This post is a long, long time coming. I finished this Orageuse Londres trench in May. I’m almost ashamed to be writing it up six months later, but there aren’t very many reviews of it in English and I took pretty good notes, so let’s get it out of the way before the deluge of maternity sewing we have later (jk–maybe).
First impressions of Orageuse:
#1 I hate (hate) taping together pdf patterns. I think this was the last time I’ll ever do it, having had success with using an online printer thanks to this Cashmerette post. Just look at this. How is it that anyone ever says they love the instant gratification of a downloadable pdf pattern? This took hours!
#2 Holy length measurements, batman. We’ve got shoulder to bust point, shoulder to waist, and on. I really don’t understand why these aren’t included more often with English pattern companies. How the hell am I supposed to know I’m short-waisted relative to the pattern model without them?
Adjustments for this (5’3”, slightly narrow shouldered, a bit full busted) lady, using a size 38.
:: Removed 1 cm between shoulder and waist, splitting evenly above and below the bust
:: Removed 3cm between shoulder and elbow. Shocked at the difference between measurements and the pattern but went along with it. Should have had an assist in measuring my arm length, though, because I ended up adding 1.5” cuffs to the sleeves to make them long enough. Oops.
:: Made a 3” full bust adjustment.
A further note on the pattern: There is no lining pattern included (though you can buy one for an extra 2 Euro). Back when I was an inexperienced baby sewist, I used to have a policy of not buying jackets without lining patterns. Now that I’m a medium experienced toddler sewist, I almost always draft my lining from my adjusted pattern anyway, using the method in this book so that adjustments are incorporated. It’s easier than trying to apply all your pattern changes to lining pattern as well.
A further note on the pattern #2: Okay, look at the line drawing for the collar in that pattern.
It looks like a napolean collar and I love napolean collars. However, if you go googling around, for made up versions of the coat, the collars don’t look like the line drawing. That’s because the drafting is not really like the line drawing. Forewarned=forearmed, etc.

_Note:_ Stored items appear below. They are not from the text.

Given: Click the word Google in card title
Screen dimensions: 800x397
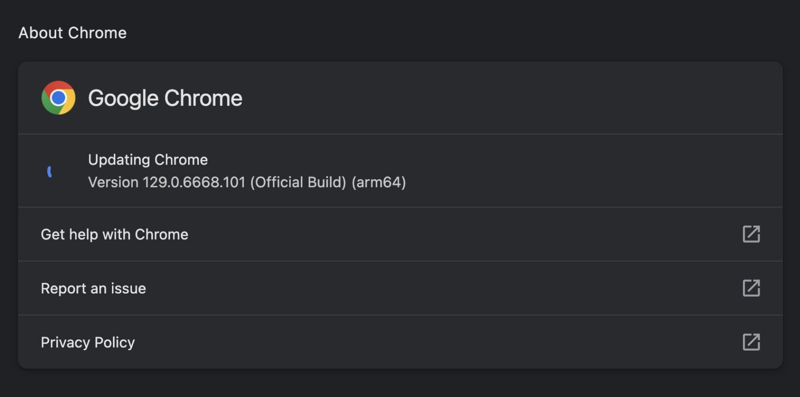Looking at the screenshot, I should coord(123,98).
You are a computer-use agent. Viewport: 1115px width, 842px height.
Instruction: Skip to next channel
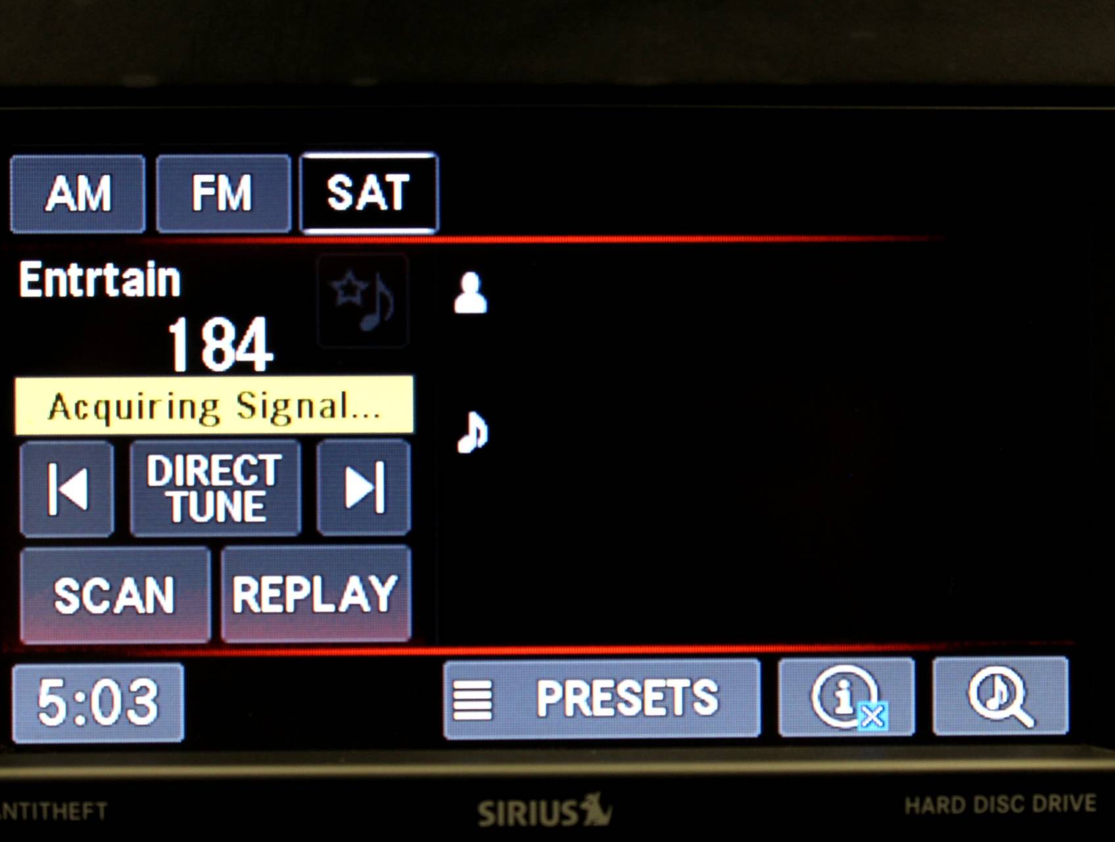pyautogui.click(x=364, y=487)
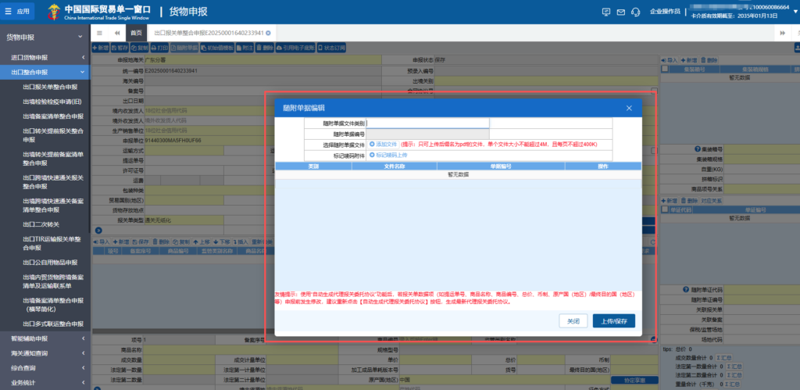The image size is (800, 390).
Task: Click the tab scroll-left double arrow
Action: point(117,33)
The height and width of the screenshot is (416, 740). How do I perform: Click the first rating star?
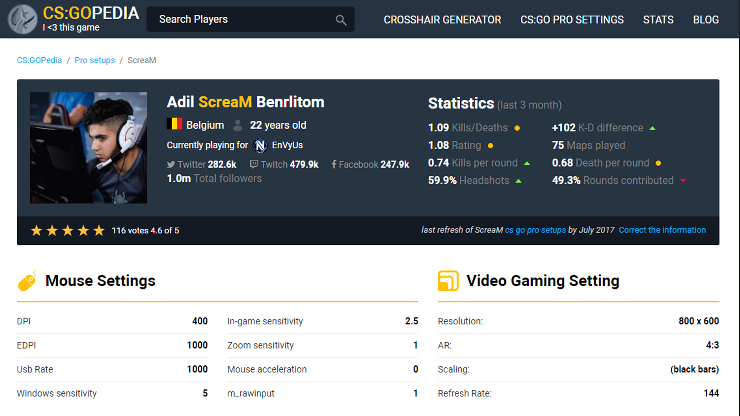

In terms of fabric and construction:
:: I used Dintex waterpoof fabric from Thread Theory. I had dreams about a plum color they had last year, but by the time I convinced myself I would actually make the coat, and it was okay to buy the fabric, that was sold out. Blue is more my general speed, so I’m not sad about it.
:: I still interfaced the fronts. I think I’d just read a Kathleen Fasanella rant about homesewers not using enough interfacing. It does give the front more substance, but it was annoying to fuse because Dintex has multiple layers designed to make the fabric both breathable and waterproof, and I had a hard time figuring out when it was sticking adequately to enough layers. I’m still not entirely sure it was the right move, and a bit afraid that the fusing will delaminate. However, in spots where I noticed delamination during the sewing process, there wasn’t visible bubbling on the right side of the fabric (maybe specifically because of those layers?). So we can call it a wash.
::I lined with some ugly stretch silk charmeuse that’s been sitting in my stash a very very long time. Bought for cheap on Fabric Mart. It’s a lavender and light yellow stripe, which looks like a relatively unobjectionable solid below.
:: Both for the the shoulder flap and the pockets, I used a silk crepe that was a much closer match to the Dintex. (Seen below in a shot meant to document the way in which I somehow effed up which was the front and which was the back pocket back, but never mind.
:: To get my collar to look more like the line drawing, I manipulated the under collar pattern piece around the neckline to get a sense of where the fold line was. I then interfaced the entire undercollar on the bias before cutting two extra pieces of interfacing in roughly the shape of a collar stand to add some extra rigidity, as below. This, plus some steam, helped a lot. But the collar tips still wanted to splay out. That was a relatively simple fix: I basically just tacked the underside of the tips down to the jacket itself.
:: I added several lines of top stitching to the belt, which gave it more structure.
Otherwise, construction was relatively straightforward! This is a great mid-weight jacket. I’ve gotten unsolicited compliments on it while walking to work — which is always really nice. I think maybe a non-beige trench sticks out?
I wore it in Paris in late spring and it was perfect over a sweater for that season. These photos were taken when I was about 8 or 9 weeks pregnant (Dr. Wasted is handy with an ultrasound machine, so we knew reeeeeeeally early that it was in the right place and everything). I wore it again around 28-32 weeks, but instead tied the belt in the back and left it open in the front. Like this.
And that’s it! Except here are a couple of shots of a rush-job Esme Tunic, which I thought would be cozy but not too sloppy. I like that pattern a lot, and details on it are here, from the first make. I wore that one so much on cooler weekend days it was worth making a second.